Items listed in a dataset:

[Start of Attachment]

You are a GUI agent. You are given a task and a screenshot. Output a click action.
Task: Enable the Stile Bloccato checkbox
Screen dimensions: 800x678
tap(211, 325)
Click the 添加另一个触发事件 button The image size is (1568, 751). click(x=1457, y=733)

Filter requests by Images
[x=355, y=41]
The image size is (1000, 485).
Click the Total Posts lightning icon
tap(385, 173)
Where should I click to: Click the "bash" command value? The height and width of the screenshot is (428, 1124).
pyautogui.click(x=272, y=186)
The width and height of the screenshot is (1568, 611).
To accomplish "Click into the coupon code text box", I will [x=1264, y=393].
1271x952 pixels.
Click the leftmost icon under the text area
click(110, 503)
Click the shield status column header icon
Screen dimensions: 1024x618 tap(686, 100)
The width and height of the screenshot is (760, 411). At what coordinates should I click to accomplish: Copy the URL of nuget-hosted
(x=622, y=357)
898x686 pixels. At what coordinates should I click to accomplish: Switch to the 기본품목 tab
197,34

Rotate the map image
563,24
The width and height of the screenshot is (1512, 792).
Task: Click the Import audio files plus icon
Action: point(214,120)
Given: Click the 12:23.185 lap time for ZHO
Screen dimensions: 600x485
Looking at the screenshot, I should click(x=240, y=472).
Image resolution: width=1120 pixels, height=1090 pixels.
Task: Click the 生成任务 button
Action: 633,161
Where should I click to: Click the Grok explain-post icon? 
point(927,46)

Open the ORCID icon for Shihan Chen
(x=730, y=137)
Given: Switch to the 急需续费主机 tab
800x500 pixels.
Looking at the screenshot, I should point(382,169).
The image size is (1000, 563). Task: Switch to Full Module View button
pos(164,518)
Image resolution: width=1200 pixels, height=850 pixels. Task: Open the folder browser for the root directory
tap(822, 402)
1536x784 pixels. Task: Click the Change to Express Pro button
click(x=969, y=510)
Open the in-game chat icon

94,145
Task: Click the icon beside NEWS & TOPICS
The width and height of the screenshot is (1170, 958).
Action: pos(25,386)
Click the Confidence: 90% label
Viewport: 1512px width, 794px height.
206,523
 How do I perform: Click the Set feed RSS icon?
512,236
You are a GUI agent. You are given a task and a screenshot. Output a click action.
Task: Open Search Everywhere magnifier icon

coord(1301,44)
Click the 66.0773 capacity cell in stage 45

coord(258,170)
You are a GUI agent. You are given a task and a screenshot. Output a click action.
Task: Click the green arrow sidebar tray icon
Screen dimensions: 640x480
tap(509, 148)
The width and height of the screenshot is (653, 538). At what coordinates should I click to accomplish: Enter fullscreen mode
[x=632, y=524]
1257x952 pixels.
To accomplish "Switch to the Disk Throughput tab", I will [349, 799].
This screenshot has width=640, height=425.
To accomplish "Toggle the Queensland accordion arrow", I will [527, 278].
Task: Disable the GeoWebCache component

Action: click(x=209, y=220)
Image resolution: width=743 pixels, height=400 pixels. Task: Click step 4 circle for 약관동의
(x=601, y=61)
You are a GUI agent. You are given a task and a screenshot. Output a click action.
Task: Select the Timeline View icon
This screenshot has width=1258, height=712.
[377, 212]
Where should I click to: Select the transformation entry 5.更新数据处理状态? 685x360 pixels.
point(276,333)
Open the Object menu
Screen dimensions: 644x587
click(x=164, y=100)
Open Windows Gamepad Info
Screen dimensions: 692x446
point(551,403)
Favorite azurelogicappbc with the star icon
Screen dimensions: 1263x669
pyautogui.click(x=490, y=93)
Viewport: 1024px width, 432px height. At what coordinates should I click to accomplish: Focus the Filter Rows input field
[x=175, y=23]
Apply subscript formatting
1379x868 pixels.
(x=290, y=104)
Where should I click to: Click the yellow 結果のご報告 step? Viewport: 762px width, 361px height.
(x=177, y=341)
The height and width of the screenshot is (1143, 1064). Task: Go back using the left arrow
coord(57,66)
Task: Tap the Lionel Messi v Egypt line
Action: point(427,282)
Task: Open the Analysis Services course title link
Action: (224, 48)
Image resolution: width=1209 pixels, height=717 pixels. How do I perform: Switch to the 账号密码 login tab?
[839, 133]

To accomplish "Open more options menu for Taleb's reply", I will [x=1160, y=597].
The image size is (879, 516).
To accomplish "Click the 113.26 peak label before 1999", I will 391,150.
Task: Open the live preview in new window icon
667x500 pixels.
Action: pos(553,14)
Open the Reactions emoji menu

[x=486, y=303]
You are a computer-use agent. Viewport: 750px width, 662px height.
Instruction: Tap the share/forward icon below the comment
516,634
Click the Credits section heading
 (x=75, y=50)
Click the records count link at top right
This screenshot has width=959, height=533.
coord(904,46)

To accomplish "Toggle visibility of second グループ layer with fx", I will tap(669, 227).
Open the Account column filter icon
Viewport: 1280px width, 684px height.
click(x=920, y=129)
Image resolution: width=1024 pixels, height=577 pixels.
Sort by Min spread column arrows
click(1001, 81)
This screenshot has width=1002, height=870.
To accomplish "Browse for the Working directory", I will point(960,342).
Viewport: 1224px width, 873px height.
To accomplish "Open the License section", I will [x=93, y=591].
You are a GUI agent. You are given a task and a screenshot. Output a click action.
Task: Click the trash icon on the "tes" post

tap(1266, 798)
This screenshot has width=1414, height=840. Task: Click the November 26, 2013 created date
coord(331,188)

[End of Attachment]

» **TASK DETAILS**
From the data above, reproduce word for word the lines running from the line with "Image resolution: width=1209" to the line with "The image size is (879, 516).", ends included.

» **RESPONSE**
Image resolution: width=1209 pixels, height=717 pixels. How do I perform: Switch to the 账号密码 login tab?
[839, 133]

To accomplish "Open more options menu for Taleb's reply", I will [x=1160, y=597].
The image size is (879, 516).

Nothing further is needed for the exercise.